Предыстория переворота, осуществленного в средиземноморской литературе христианством, начинается еще за три столетия до возникновения последнего — с создания Септуагинты («[Перевод] семидесяти [толковников]»). В годы царствования монарха эллинистического Египта Птолемея Филадельфа II (285—246 гг. до н. э.) александрийские евреи перевели на греческий язык Пятикнижие, т. е. первые и самые важные пять книг Ветхого Завета. Переводческая работа на этом не остановилась: уже ко второй половине II в. до н. э., когда внук бен-Сиры трудился над переводом изречений своего деда («Иисуса сына Сирахова»), почти все книги Ветхого Завета были переведены на греческий.
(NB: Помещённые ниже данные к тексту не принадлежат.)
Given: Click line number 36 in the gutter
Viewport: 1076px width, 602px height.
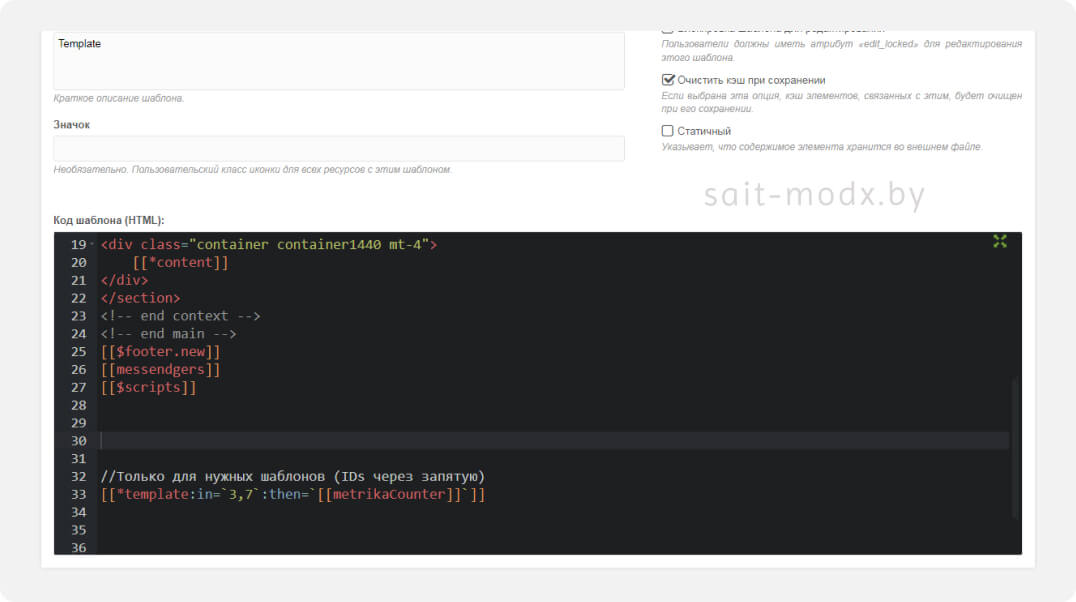Looking at the screenshot, I should point(78,548).
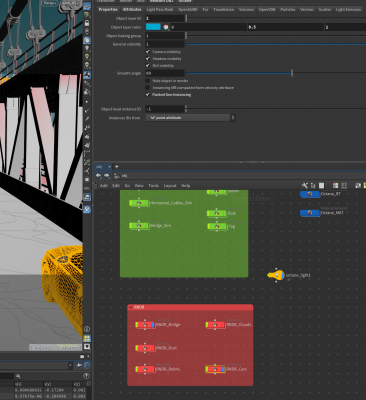Switch to the Light Pass Mask tab
Screen dimensions: 366x400
(160, 10)
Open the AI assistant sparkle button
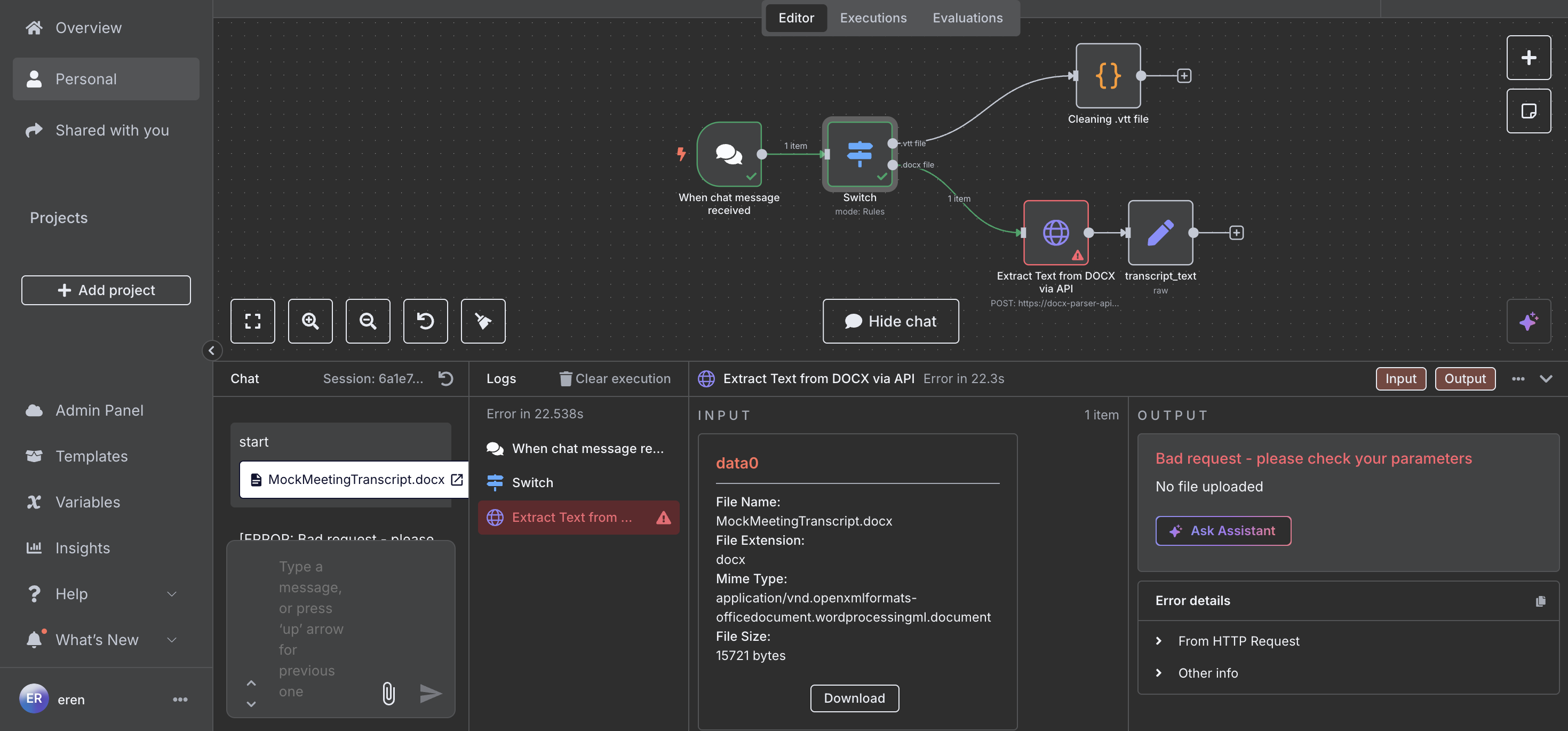This screenshot has height=731, width=1568. pos(1528,321)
Скоро в греческом переводе появилось и и все остальное — вся тысячелетняя сокровищница иудейской словесности. Беспрецедентное дело было сделано.
Казалось бы, факт перевода Библии вполне объясняется сугубо практическими нуждами евреев диаспоры, которые к этому времени перестали понимать своих предков. Но для небывалости этого факта такое объяснение явно недостаточно. Иудаизм — религия Писания, а в такой религии господствует вера в магическое единство духа и написанного слова; в сознании иудеев святость «небесной Торы» неразрывна с ее языковой и письменной материализацией. Между тем перевод был сделан не по частной инициативе, а был официально поручен александрийской общиной специально выбранной комиссии ученых. Достаточно вспомнить значение труда Лютера, переведшего Библию с сакральной латыни на мирской немецкий язык, чтобы представить себе, что в III в. до н. э. подобное событие должно было волновать умы во всяком случае не меньше, чем в XVI в. н. э. Библия родилась заново, ее дух обрел словесную
– 503 -
плоть; это можно было расценивать либо как преступление, либо как чудо. Иудейство этих веков увидело в совершившемся чудо. Была создана легенда о том, что семьдесят (лат. septuaginta) ученых работали в строгом отдалении друг от друга над переводом всей Торы, а когда семьдесят законченных переводов сличили, оказалось, что они совпадают слово в слово. Таким образом, перевод был якобы следствием божественной инспирации, как бы повторившей чудо первоначального рождения Библии. Для иудейских авторов I в. н. э. Септуагинта — авторитетное Писание во всем религиозном значении этого слова. Как же могло случиться, что иудей смог преодолеть свой благоговейный страх перед изначальным текстом Торы и перевести его, а затем оценить этот перевод, облеченный в иноязычное одеяние, как равноправный эквивалент оригинала?